Tuesday, July 26, 2016

Moonshine Shaman on Gageo Island

The Makkeoli Shaman sorting roots, with his sacred green boulder visible behind
The shaman's magical makkeoli moonshine
Recharged and tipsy
One of few remaining inhabited houses in 2-Gu 
Most 2-Gu houses are in this state
Looking northwest towards 2-Gu from Gageo Island's halfway point
Craggy tip of 2-Gu
The Shaman's neighbourhood
Looking down into 2-Gu
Bustling downtown 2-Gu, creepy abandoned school looming above
The steep road back up from 2-Gu - The shaman lived among the cliffs to the left, just out of frame
 (While on the subject of benevolent mystics, here's another snippet from a writing project I've been working on...)

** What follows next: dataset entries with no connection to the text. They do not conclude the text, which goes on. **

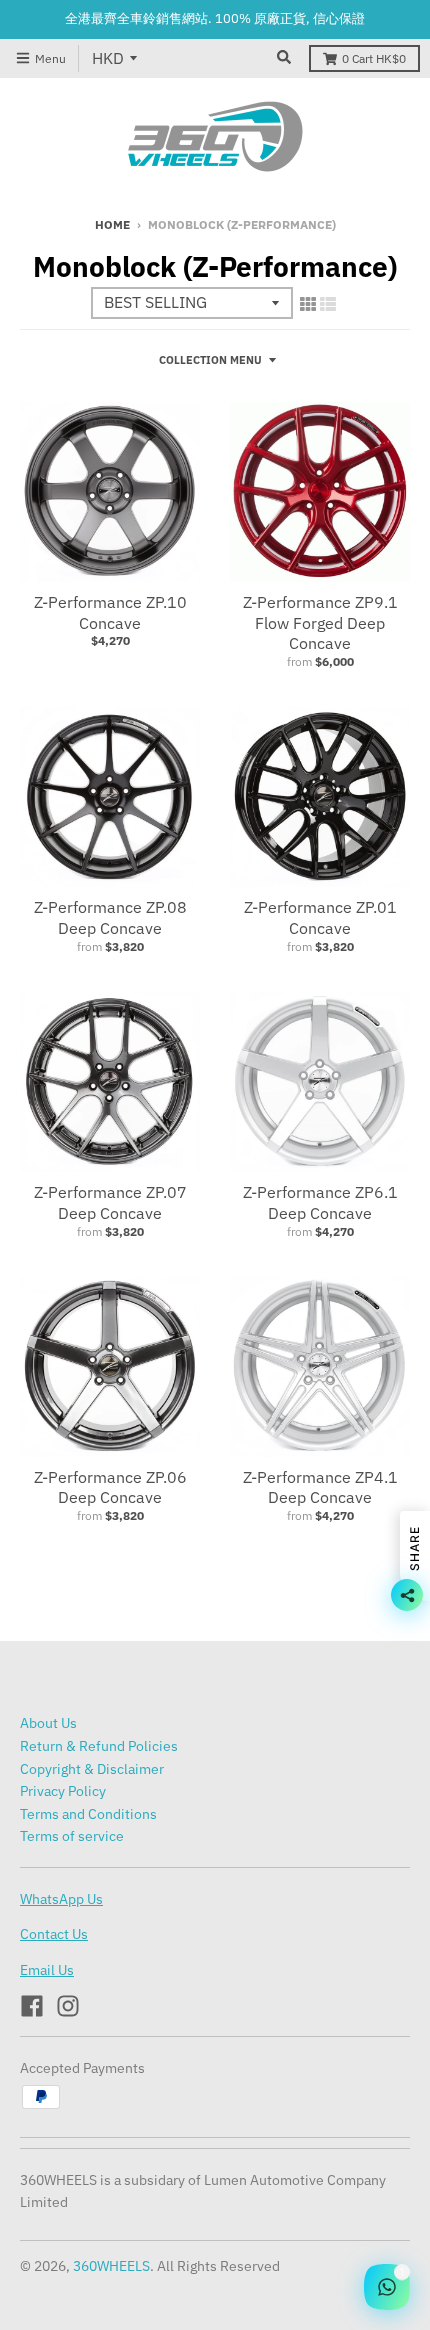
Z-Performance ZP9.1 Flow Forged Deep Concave (320, 623)
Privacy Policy (63, 1791)
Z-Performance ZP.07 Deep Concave (110, 1202)
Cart (374, 58)
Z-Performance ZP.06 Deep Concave (110, 1487)
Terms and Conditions (88, 1814)
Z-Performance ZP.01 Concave (320, 917)
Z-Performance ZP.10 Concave (110, 612)
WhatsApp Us (61, 1899)
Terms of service (72, 1836)
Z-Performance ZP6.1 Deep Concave (320, 1202)
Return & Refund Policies (99, 1746)
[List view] (328, 304)
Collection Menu (210, 360)
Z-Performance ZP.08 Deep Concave (110, 917)
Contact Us (54, 1934)
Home (112, 224)
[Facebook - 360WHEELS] (32, 2006)
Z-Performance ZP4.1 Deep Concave (320, 1487)
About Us (48, 1723)
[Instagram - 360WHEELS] (68, 2006)
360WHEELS (111, 2266)
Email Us (47, 1970)
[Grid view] (308, 304)
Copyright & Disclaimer (92, 1769)
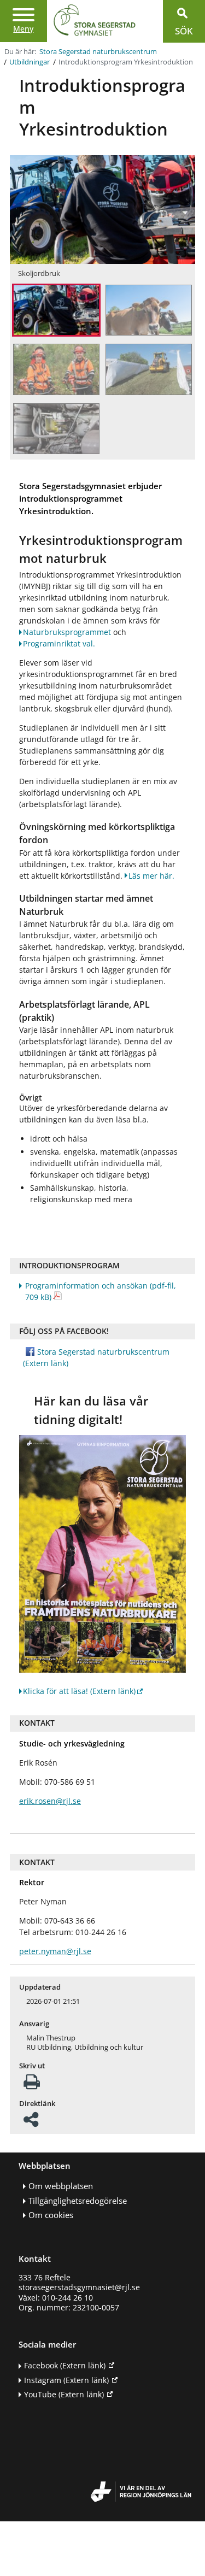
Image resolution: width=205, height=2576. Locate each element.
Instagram (66, 2380)
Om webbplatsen (60, 2186)
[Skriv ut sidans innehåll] (32, 2085)
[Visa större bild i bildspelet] (56, 311)
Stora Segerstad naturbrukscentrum (98, 51)
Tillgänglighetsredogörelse (77, 2201)
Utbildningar (29, 62)
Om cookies (50, 2215)
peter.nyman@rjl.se (55, 1951)
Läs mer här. (151, 876)
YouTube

  In addition to the smiling offers of free coffee that abounded in town after the abduction(http://snowyowllost.blogspot.ca/2016/04/abducted-by-korean-fellow.html) , one example of Gageo hospitality stands above the rest. During my second week, I made the lengthy (about 10 kilometres up and down the steepest of inclines) hike to the island’s second largest town, 2-Gu (pronounced “goo”). This place was lifted from a Hitchcock film. Clinging to a coastal cathedral of wind-whipped spires and crags, the “town” consisted of little more than a two-boat harbour, a herd of brazen brown cliff cows, a creepy deserted school from the 1940s, one seafood restaurant, and about ten houses, most of which were rotting into the weeds. It was a humid day, and after my two-hour slog, I was shattered and sweat-drenched. But after re-checking the day’s wind forecast, I knew that this was where and when I wanted to be, bird-wise. Situated in Gageo’s northwest armpit, the wind-beaten uplands of 2-Gu were a perfect migrant trap. This was the spot to search for bunched-up migrating birds as they rallied for their continued northward voyage.
  Wiping sweat from my brow, I gingerly wended my way up a narrow cliff-top trail, scanning through each weedy patch in search of movement. I didn’t find much, as the coastal winds kept most birds to cover. After an unproductive hour-long probe of the cliff tops above town, I started back towards 2-Gu, and the punishing return walk to 1-Gu that awaited.
  As I passed the last abandoned old house before the trail to town widened, I saw that it wasn’t in fact abandoned. An old man was hunched over a battered aluminium tub, amidst a jumble of lumber, junk, and dozens of large plastic vats and baskets. He was pulling apart roots and throwing the good bits into the tub when my arrival jarred him from his trance-like routine. A medley of surprise, curiosity, and calm hospitality played across his face in the span of a second, and he rose slowly to greet me.
  After introductions, I learned that he was the island’s lone remaining shaman. He revealed that he had lived in this remotest of outposts since he was young enough to remember when the dilapidated school still echoed with the voices of fishermen’s children. In a scenario that was the gentle opposite of the abduction, he graciously bade me into his cluttered, stone-walled courtyard. I sat on the warm ground while the shaman scampered inside. He returned laden with modest refreshments, which he laid out on a small table. I gratefully ate the fresh spiced greens from metal bowls, but the best was yet to come. He produced a green plastic bottle of homemade makkeoli, and poured me a tall cup, then a smaller one for himself.
  Makkeoli (pronounce it without the “e”) is a rice-based alcohol commonly associated with Korea’s working class. Viscous and milky with a nutty, fizzy mouthfeel, I never cottoned to the stuff, as it gave me instantaneous headaches, and I just didn’t get it. But this was unlike any store-bought makkeoli I had ever reluctantly sipped. The shaman’s brew was thick and chunky, and tinged an unappetizing purplish-brown, but it was finest libation I had ever drunk, hands down. It was ice cold and tasted like glorious root beer yogurt, and as it flowed down my throat I was charged with a gust of superhuman vitality and calmness. I necked down several glasses of the exquisite elixir, while gleaning further fragments of the shaman’s life story.
  It seems the shaman had selected the location for his residence because of its proximity to a sacred rock. The jagged green spire of granite, the highest feature on that section of cliff, loomed 40 feet overhead. The rear of his house appeared to grow organically from the impressive vine-covered monolith, and in that perfect instant I had no reason to doubt his claim that the place was imbued with supernatural properties.
  When it was time to part ways, I told him of my distant destination, which elicited a raised eyebrow. As I headed back out through the gate, he slipped me another, smaller bottle of the magical makkeoli.
  “If you’re walking all the way back to 1-Gu, you’ll be needing this,” he smiled.
  I like to think this shaman’s smile did more than warm my ornery heart. Perhaps he was to thank for the outrageously fortunate chain of avian events that transpired on Gago in the week that followed our encounter.